Another issue to consider, when choosing a powder burn rate, is the time the powder takes to completely burn vs. the time the bullet spends in the barrel. Since the burn rate of nitrocellulose-based powders increases with increasing pressure, this can be a very difficult interaction to guess, and requires careful testing with gradual changes. Looking carefully at the left graph, there is a change in the curve, at about 0.8 ms. This is the point at which the powder is completely burned, and no new gas is created. With a faster powder, burnout occurs earlier, and with the slower powder, it occurs later. Propellant that is unburned when the bullet reaches the muzzle is wasted — it adds no energy to the bullet, but it does add to the recoil and muzzle blast. For maximum power, the powder should burn until the bullet is just short of the muzzle. Since smokeless powders burn, not detonate, the reaction can only take place on the surface of the powder. Smokeless powders come in a variety of shapes, which serve to determine how fast they burn, and also how the burn rate changes as the powder burns. The simplest shape is a ball powder, which is in the form of round or slightly flattened spheres. Ball powder has a comparatively small surface-area-to-volume ratio, so it burns comparatively slowly, and as it burns, its surface area decreases. This means as the powder burns, the burn rate slows down.
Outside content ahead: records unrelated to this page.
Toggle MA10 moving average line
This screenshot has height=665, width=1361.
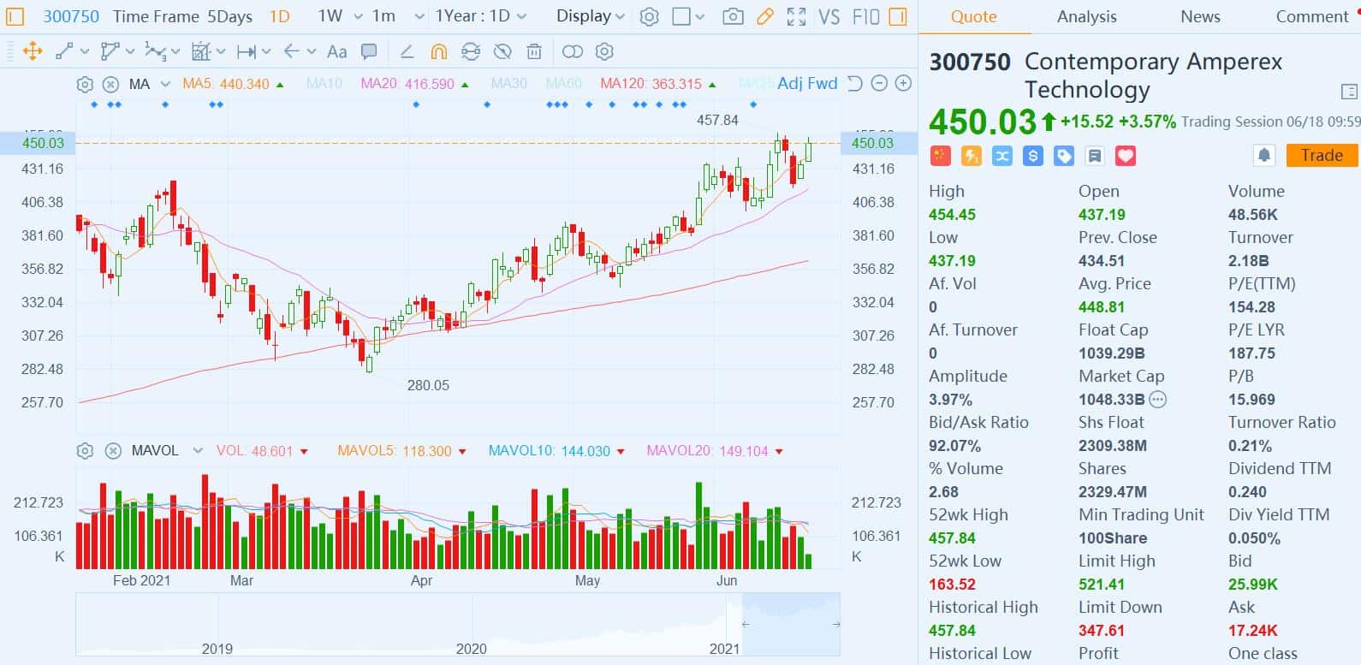(324, 84)
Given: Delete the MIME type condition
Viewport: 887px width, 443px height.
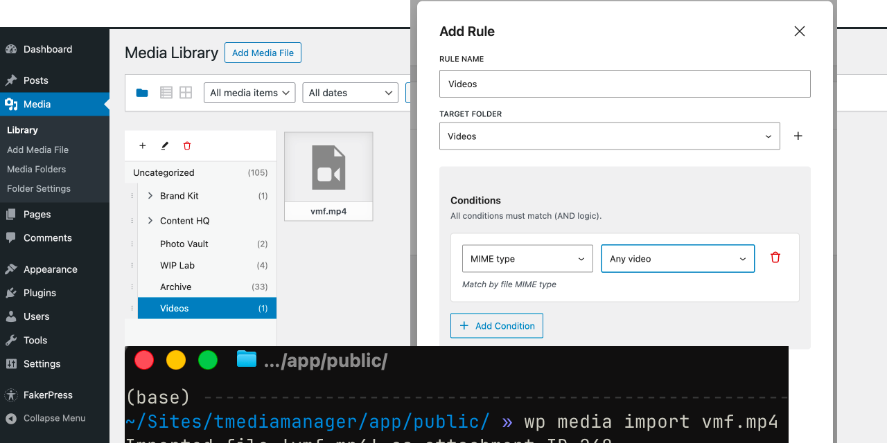Looking at the screenshot, I should [x=775, y=257].
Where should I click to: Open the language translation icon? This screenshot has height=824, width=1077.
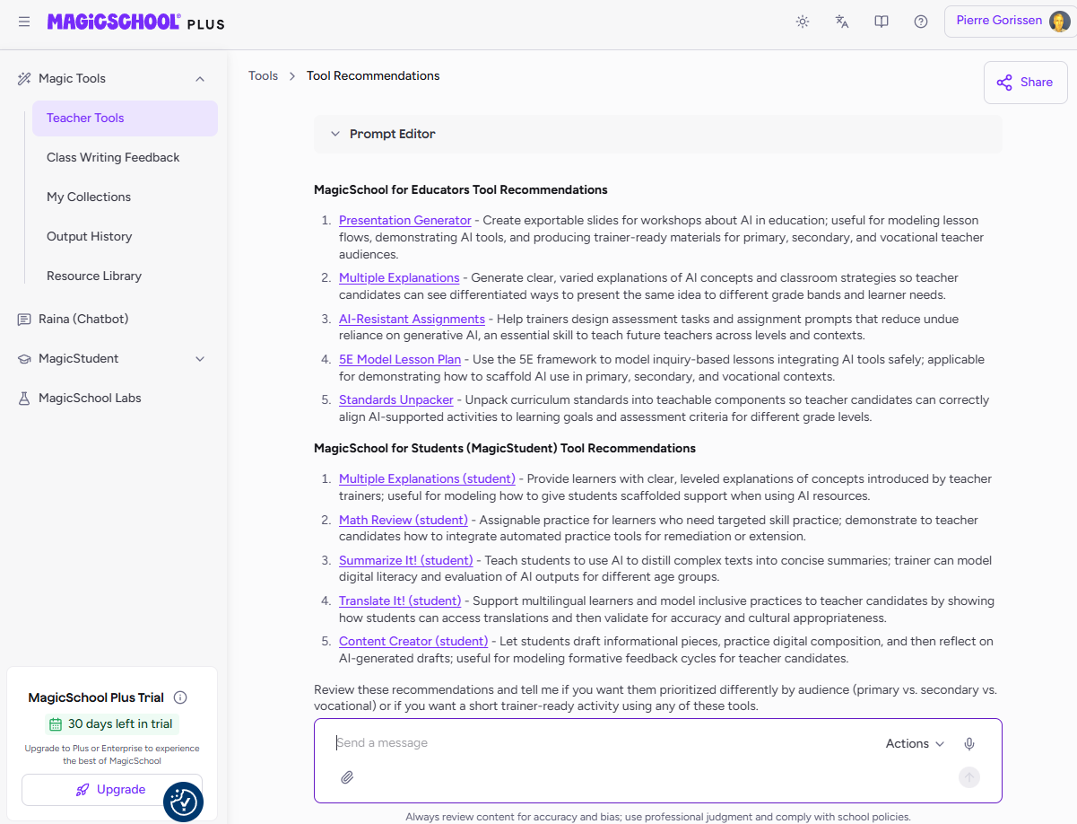(x=842, y=22)
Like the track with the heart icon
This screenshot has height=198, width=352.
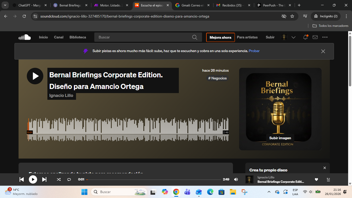pos(316,179)
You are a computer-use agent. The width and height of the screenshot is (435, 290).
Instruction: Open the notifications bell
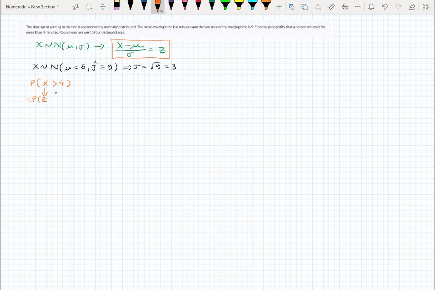(x=371, y=7)
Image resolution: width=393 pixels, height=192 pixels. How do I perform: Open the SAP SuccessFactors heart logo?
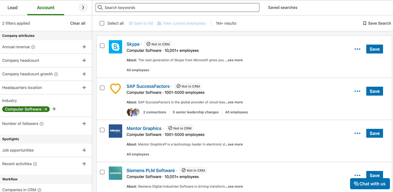point(116,89)
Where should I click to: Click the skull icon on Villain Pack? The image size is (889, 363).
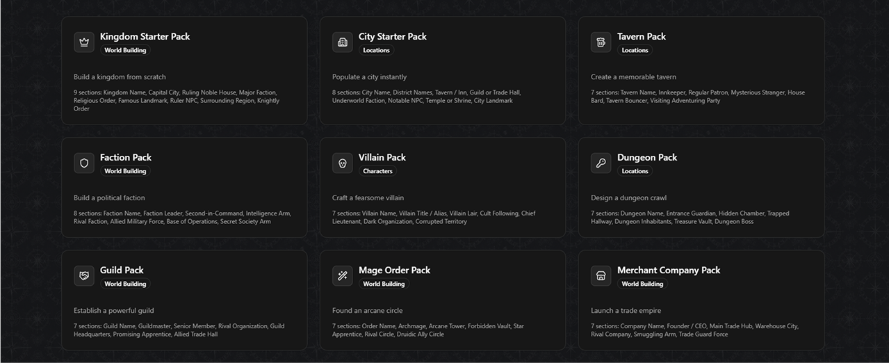coord(343,163)
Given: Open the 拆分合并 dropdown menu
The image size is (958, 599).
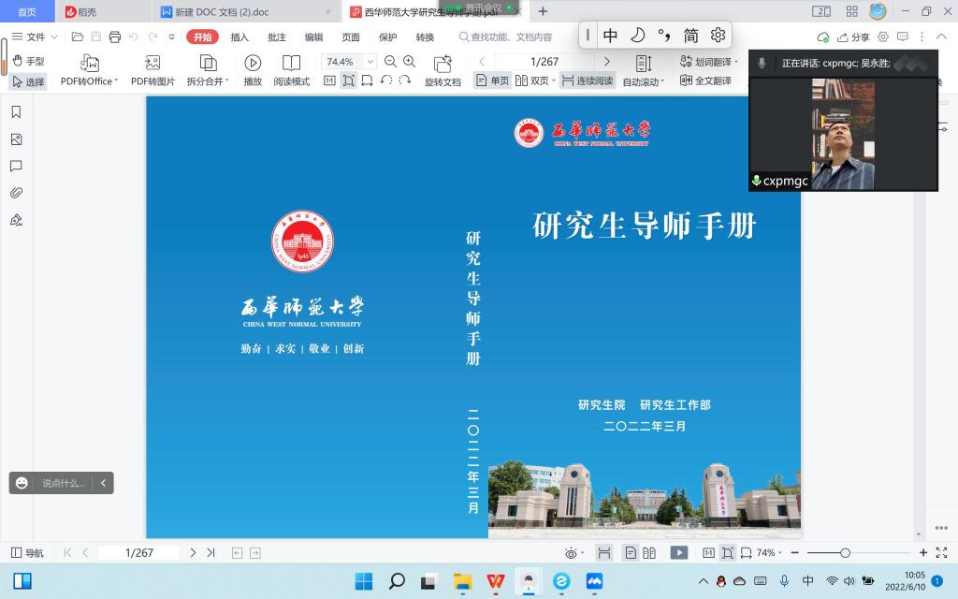Looking at the screenshot, I should (x=208, y=81).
To some degree, this can be offset by the use of a retardant coating on the surface of the powder, which slows the initial burn rate and flattens out the rate of change. Ball powders are generally formulated as slow pistol powders, or fast rifle powders. Flake powders are in the form of flat, round flakes which have a relatively high surface-area-to-volume ratio. Flake powders have a nearly constant rate of burn, and are usually formulated as fast pistol or shotgun powders. The last common shape is an extruded powder, which is in the form of a cylinder, sometimes hollow. Extruded powders generally have a lower ratio of nitroglycerin to nitrocellulose, and are often progressive burning — that is, they burn at a faster rate as they burn. Extruded powders are generally medium to slow rifle powders.

Muzzle pressure concerns

As the bullet exits the barrel, the residual pressure can be as high as 16,000PSI. While lengthening the barrel or reducing the amount of propellant gas will reduce this pressure, that often is not possible due to issues of firearm size and minimum required energy. Short-range target guns usually are chambered for.22 Long Rifle or .22 Short, which have very tiny powder capacities and little residual pressure. When higher energies are required for long-range shooting, hunting or anti-personnel use, high muzzle pressures are a necessary evil. With these high muzzle pressures come increased flash and noise from the muzzle blast, and, due to the large powder charges used, higher recoil. Recoil includes the reaction caused not just by the bullet, but also by the powder mass (the residual gases acting as a rocket exhaust).